** BEGIN Working data **

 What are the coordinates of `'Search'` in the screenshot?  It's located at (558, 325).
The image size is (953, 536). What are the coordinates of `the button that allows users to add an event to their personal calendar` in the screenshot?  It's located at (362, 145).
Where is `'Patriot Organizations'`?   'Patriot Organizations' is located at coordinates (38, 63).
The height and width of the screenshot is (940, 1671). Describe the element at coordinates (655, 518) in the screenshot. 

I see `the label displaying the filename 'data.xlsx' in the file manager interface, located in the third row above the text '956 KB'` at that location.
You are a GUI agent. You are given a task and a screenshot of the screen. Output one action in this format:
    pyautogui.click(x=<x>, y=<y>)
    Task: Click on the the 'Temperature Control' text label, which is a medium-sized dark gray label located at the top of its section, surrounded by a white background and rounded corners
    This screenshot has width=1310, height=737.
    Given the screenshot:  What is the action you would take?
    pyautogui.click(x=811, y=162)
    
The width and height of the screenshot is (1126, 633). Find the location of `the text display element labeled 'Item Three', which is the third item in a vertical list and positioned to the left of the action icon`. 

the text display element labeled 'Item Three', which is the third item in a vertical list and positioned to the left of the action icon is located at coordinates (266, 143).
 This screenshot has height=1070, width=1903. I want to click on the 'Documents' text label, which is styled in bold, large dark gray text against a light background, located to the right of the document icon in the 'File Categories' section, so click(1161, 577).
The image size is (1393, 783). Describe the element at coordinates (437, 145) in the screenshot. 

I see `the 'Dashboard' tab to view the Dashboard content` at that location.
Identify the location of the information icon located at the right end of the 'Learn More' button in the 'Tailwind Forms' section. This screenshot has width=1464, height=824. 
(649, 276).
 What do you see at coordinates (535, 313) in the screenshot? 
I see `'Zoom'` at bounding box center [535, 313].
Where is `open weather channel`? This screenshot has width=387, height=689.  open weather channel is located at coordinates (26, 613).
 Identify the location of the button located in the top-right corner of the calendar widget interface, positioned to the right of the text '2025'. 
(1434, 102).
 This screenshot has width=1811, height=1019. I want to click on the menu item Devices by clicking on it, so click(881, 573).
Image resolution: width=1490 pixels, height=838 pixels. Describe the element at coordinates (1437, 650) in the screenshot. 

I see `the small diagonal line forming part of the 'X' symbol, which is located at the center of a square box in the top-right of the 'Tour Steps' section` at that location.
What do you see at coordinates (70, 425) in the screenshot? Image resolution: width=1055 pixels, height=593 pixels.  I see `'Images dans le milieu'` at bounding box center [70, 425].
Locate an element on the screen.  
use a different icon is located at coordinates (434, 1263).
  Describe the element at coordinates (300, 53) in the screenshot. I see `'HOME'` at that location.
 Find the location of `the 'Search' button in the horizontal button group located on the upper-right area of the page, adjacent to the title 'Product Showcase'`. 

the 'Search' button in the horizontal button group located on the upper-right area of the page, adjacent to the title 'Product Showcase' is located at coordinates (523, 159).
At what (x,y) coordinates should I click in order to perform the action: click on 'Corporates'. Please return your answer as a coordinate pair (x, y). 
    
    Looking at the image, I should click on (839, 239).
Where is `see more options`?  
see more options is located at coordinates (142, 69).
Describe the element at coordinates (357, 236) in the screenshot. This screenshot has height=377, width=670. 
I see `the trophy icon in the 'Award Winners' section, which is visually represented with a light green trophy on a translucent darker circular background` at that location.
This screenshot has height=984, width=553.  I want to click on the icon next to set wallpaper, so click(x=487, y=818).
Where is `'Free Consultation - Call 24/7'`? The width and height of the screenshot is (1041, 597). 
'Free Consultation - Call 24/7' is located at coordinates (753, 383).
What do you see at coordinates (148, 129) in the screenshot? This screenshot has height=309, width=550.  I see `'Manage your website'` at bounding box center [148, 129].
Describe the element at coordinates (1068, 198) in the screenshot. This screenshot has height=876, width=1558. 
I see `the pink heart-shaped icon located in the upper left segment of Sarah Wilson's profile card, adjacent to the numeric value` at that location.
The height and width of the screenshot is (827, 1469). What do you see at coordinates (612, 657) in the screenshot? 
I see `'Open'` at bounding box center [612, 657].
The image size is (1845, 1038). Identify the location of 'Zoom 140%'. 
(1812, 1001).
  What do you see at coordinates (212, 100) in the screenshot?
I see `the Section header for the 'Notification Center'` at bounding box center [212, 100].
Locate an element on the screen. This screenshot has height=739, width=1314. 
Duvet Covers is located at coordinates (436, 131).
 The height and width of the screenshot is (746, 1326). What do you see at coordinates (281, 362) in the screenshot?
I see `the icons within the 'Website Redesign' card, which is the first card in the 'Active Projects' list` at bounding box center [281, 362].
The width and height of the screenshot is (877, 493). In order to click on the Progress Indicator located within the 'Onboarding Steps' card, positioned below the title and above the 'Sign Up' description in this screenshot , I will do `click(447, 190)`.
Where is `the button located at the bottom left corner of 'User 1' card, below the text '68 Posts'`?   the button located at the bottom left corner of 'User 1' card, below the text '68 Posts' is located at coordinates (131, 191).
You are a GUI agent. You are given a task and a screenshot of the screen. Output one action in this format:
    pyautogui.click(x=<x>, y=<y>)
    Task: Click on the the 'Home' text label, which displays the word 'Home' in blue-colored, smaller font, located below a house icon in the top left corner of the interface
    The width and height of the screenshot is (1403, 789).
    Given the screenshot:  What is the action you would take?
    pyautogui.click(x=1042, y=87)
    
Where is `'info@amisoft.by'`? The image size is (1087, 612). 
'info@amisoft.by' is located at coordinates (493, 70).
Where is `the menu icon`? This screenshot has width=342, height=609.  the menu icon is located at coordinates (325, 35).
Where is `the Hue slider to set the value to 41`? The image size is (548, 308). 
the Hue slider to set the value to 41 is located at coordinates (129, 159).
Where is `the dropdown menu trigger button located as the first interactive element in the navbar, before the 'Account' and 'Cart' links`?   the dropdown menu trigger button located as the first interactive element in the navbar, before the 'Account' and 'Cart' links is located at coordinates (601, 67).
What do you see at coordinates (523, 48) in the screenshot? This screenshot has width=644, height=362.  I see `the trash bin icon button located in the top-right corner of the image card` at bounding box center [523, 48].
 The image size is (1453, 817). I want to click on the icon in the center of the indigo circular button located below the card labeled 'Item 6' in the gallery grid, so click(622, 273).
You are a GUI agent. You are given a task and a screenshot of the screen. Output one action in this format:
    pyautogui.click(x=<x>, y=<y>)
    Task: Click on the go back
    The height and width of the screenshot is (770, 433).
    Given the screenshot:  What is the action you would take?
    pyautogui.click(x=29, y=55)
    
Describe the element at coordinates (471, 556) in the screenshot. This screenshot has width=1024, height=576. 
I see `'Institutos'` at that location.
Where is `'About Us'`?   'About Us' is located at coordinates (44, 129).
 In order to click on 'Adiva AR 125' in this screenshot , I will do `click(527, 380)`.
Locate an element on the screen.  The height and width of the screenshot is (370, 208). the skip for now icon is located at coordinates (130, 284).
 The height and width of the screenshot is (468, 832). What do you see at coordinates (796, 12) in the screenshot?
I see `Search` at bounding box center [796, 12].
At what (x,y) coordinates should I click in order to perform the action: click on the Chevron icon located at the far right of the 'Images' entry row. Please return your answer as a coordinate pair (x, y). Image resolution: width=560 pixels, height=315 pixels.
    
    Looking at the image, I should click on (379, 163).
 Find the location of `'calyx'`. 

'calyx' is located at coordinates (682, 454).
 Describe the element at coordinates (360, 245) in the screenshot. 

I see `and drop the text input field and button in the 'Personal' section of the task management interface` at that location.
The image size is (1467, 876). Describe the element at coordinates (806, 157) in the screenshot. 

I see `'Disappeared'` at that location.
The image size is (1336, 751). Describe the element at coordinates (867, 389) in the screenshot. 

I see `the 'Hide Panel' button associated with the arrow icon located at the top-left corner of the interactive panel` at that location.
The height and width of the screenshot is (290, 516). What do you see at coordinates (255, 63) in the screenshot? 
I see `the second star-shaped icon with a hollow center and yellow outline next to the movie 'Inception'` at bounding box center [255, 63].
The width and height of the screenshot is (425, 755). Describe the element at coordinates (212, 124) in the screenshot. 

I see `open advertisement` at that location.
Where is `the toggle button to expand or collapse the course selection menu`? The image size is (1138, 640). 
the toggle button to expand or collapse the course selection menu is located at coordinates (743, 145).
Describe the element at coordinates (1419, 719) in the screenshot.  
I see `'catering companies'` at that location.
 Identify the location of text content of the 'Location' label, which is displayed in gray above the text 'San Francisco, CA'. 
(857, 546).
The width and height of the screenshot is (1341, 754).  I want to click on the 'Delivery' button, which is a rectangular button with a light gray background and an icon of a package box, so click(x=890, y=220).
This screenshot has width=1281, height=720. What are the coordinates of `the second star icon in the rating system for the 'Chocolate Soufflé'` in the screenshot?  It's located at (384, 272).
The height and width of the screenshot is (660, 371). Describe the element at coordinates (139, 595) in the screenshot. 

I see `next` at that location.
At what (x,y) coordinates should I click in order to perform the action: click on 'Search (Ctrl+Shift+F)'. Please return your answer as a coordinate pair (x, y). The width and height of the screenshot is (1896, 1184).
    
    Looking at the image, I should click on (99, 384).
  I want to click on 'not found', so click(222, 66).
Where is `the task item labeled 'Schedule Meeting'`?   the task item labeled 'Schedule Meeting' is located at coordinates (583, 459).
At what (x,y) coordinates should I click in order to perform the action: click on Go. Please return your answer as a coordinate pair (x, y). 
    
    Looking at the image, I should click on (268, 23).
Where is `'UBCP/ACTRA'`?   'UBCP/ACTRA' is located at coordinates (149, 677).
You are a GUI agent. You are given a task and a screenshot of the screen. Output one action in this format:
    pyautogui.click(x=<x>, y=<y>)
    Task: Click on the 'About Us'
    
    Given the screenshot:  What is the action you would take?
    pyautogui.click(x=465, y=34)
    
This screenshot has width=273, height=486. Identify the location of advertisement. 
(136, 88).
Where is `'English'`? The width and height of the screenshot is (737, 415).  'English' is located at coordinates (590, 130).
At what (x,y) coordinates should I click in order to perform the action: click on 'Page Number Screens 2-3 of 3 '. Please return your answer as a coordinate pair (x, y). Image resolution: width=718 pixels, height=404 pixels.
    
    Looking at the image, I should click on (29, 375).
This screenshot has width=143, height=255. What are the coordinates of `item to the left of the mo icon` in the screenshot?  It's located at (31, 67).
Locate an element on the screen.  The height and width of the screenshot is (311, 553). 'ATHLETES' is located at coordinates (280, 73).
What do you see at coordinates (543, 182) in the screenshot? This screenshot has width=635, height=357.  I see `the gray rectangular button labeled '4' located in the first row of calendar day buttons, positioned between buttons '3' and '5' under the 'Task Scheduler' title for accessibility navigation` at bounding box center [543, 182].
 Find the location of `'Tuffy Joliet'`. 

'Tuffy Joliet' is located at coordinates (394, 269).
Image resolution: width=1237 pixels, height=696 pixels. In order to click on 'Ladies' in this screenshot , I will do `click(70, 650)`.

** END Working data **

Requirements |
Copy out the items that start with the line containing "is (1138, 640)." and end with the line containing "This screenshot has width=1281, height=720.", keeping each line identical to the original.

Response |
Where is `the toggle button to expand or collapse the course selection menu`? The image size is (1138, 640). 
the toggle button to expand or collapse the course selection menu is located at coordinates (743, 145).
Describe the element at coordinates (1419, 719) in the screenshot.  
I see `'catering companies'` at that location.
 Identify the location of text content of the 'Location' label, which is displayed in gray above the text 'San Francisco, CA'. 
(857, 546).
The width and height of the screenshot is (1341, 754).  I want to click on the 'Delivery' button, which is a rectangular button with a light gray background and an icon of a package box, so click(x=890, y=220).
This screenshot has width=1281, height=720. What are the coordinates of `the second star icon in the rating system for the 'Chocolate Soufflé'` in the screenshot?  It's located at (384, 272).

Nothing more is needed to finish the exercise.